Luciano Canfora fait oeuvre d'historien et d'historiographe en même temps que de philologue quand il restitue à Praxiphane une phrase qui s'est insidieusement glissée dans la tradition manuscrite du texte de Thucydide. L'opération permet à la fois de rendre à la pensée de Thucydide toute sa vigueur, loin des banalisations ultérieures, et d'illustrer la manière dont le débat se développait dans l'école d'Aristote, après que le maître eut porté son célèbre jugement qui, invoquant sa prédilection pour le particulier au détriment du général, reléguait l'histoire en tant que mode de connaissance au-dessous de la poésie. Dans son dialogue philosophique, Praxiphane donnait probablement la parole à Thucydide rediuiuus, afin qu'il pût répliquer et défendre la valeur pédagogique de son entreprise.

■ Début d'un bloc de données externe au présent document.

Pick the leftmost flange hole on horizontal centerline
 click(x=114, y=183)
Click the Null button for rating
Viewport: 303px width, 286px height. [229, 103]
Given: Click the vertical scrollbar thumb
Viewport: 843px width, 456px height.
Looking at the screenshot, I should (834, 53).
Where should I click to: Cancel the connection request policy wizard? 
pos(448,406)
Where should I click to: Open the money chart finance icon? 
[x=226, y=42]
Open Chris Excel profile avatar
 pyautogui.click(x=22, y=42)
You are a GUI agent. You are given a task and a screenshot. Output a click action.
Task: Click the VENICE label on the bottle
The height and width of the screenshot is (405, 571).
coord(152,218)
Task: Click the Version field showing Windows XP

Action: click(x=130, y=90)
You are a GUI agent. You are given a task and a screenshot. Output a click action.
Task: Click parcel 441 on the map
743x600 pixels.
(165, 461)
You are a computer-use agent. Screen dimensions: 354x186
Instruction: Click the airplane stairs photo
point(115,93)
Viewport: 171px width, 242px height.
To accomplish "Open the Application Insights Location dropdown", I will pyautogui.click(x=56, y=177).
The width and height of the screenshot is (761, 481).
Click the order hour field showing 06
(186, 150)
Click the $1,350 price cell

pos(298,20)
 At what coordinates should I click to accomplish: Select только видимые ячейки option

Plusieurs raisons nous incitent à terminer par l'entretien avec Pierre Vidal-Naquet : nous en signalerons deux. Tout d'abord, il illustre à merveille la démarche qui a présidé à ce recueil et son positionnement frontalier : il n'est que d'évoquer la figure de Flavius Josèphe, l'historien « entre deux mondes » qui, plus qu'un auteur parmi d'autres, constitue le paradigme du statut de l'historien, forcément décalé — position intermédiaire sur laquelle Pierre Vidal-Naquet a campé sa vie durant, en faisant dialoguer histoire ancienne et histoire contemporaine, monde grec et monde juif, débats scientifiques et combats politiques… D'autre part les considérations épistémologiques sur l'« histoire de l'histoire » font écho à leur manière aux propos d'Arnaldo Momigliano, rappelant les exigences éthiques qui régissent toute démarche scientifique, sans les dissocier du plaisir intense de la découverte (que l'on sent percer aussi dans l'enthousiasme qui anime la fin du texte de l'historien italien) : derrière le «  plaisir d'un moment » que l'historien sérieux rejetait dédaigneusement au profit d'un « acquis pour toujours » se profile un autre plaisir : celui de débusquer la vérité et de la dire, contre vents et marées. Voilà une excellente raison, en ces temps de doute épistémologique et de scepticisme, pour continuer à faire de l'histoire…

Bernard MEZZADRI

1. On verra sur ce point Marcel Detienne, Comparer l'incomparable, Paris, Le Seuil, 2000, p. 17-39 (« Si d'aventure un anthropologue rencontre un historien »).
2. Cette problématique rejoint, comme en un miroir, nombre des réflexions déployées naguère dans le numéro Mythe et mythologie dans l'antiquité gréco-romaine (Europe n° 904-905 ; août-septembre 2004).